I got a lot of knitting done on the train last night, and in the car on the way to the ER, and I knitted some more until I wound down enough to try and get some sleep. I inhaled a pint of BlueBell Mint Chocolate Chip ice cream in about 20 minutes while typing most of this up. And I slept from just before midnight to roughly 6:30 this morning.

I wonder if Firstborn and Secondborn got any sleep last night? When 2BDH brought me home, they were with their dad in the neuro ward, waiting to help fill out a raft of paperwork and get a more precise prognosis.

Touching briefly on the train ride home: Trainman and I talked food and weekend projects all the way home, while I knit.

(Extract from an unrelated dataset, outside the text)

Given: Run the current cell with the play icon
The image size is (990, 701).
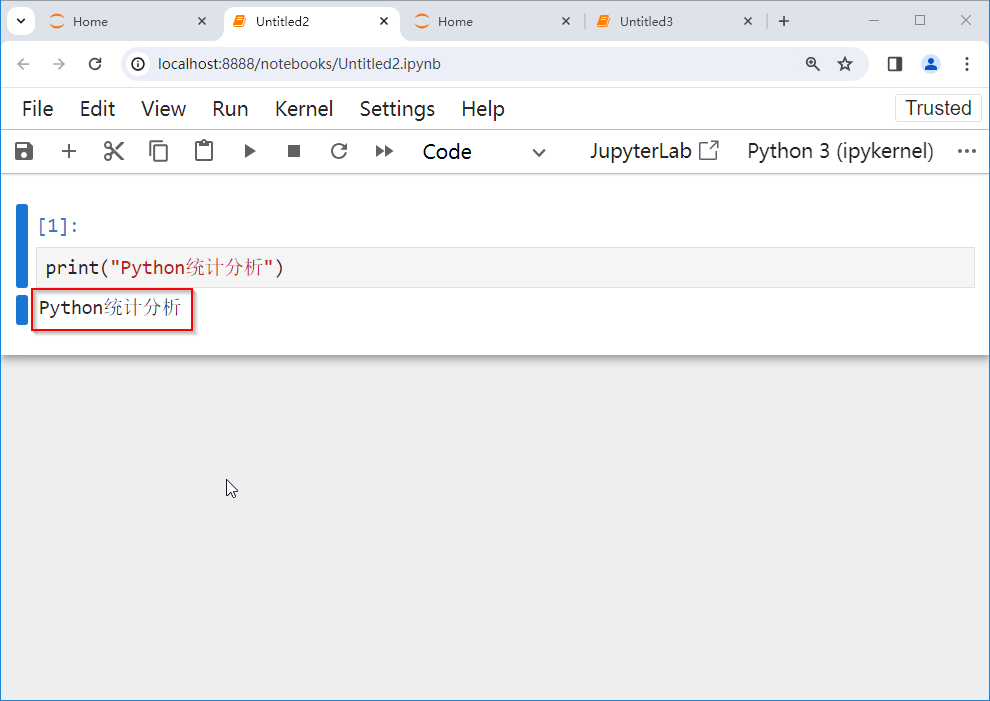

I had my cell phone on vibrate and in my purse, so I didn’t pick up the frantic calls from the girls. It wasn’t until I called Secondborn to give her Trainman’s license plate number and tell her I was following him to a taqueria because it looked like we were going to have dinner together although it didn’t sound or feel like a date, that I found out about their dad.

I bought my dinner. Trainman bought his. I fielded calls with a dying phone battery, took my dinner home and put it in the fridge. 2BDH came over and brought in the bookcase and moved the TV, and then he drove me over to the hospital. I think I will be having my aguacate torta for lunch. I was reasonably sure that if I tried to eat it before bedtime, it would come right back up again.

I think I am somewhere near the end of am about to finish the thirteenth repeat of chart 2 of Adamas. I was knitting on autopilot there at the hospital, and I had no idea when I went to bed if the last two or three rows bore any semblance to the pattern as graphed. I just checked them; miraculously, they look perfectly fine. Probably better than I do.

Looks like I missed out on my $5 turkey breast, a Friday-only special, from a local grocery store. I will go console myself with more knitting.

I don’t think this is going to be one of those weekends when I can leave my cell phone off. I wonder if I will finish Adamas today, or tomorrow?

2 comments:

Anonymous said...

My dear sister, We will be praying for you and the girls for strength and peace. I know this is difficult for all. If you need an ear, not just eyes for the blog, you have my number.

Rory said...

To answer/reply to your comment on my blog, Dad hasn't taken insulin (as far as I know) since I left Texas. I think the last up until his doctor's visit, was that last vial I got him before I left.